• **Problem to solve**
Find every line in the entries that holds the string "will" and report it.

########################################

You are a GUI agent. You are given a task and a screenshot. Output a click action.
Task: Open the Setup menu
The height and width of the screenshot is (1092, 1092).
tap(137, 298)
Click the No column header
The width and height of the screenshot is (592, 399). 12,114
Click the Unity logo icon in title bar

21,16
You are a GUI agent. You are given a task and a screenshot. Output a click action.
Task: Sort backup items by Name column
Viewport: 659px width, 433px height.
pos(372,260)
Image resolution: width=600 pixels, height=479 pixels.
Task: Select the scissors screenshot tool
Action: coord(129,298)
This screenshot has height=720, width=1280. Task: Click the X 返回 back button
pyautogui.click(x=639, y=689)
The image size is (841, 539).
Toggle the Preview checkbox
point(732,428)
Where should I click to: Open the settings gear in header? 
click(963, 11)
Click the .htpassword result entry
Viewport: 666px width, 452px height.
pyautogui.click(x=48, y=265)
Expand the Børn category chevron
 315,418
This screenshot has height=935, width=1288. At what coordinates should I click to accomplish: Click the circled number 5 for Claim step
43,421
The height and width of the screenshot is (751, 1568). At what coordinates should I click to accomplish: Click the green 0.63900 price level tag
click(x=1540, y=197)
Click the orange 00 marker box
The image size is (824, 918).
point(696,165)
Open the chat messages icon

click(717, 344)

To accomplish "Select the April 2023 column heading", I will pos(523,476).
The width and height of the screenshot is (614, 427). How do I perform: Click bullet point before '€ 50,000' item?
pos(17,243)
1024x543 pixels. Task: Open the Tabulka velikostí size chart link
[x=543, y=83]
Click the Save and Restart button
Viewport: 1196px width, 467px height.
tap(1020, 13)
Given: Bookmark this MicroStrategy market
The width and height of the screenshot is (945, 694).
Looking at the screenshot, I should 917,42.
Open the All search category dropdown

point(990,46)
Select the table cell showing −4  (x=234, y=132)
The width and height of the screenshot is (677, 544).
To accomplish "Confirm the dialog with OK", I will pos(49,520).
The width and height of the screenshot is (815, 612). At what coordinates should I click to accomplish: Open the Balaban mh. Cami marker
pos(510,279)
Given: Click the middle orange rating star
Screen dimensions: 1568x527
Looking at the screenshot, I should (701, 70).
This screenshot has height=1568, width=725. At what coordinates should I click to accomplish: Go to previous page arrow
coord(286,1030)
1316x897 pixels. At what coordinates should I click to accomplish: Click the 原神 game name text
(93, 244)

########################################

• **Written solution**
To accomplish "Select the April 2023 column heading", I will pos(523,476).
To accomplish "Confirm the dialog with OK", I will pos(49,520).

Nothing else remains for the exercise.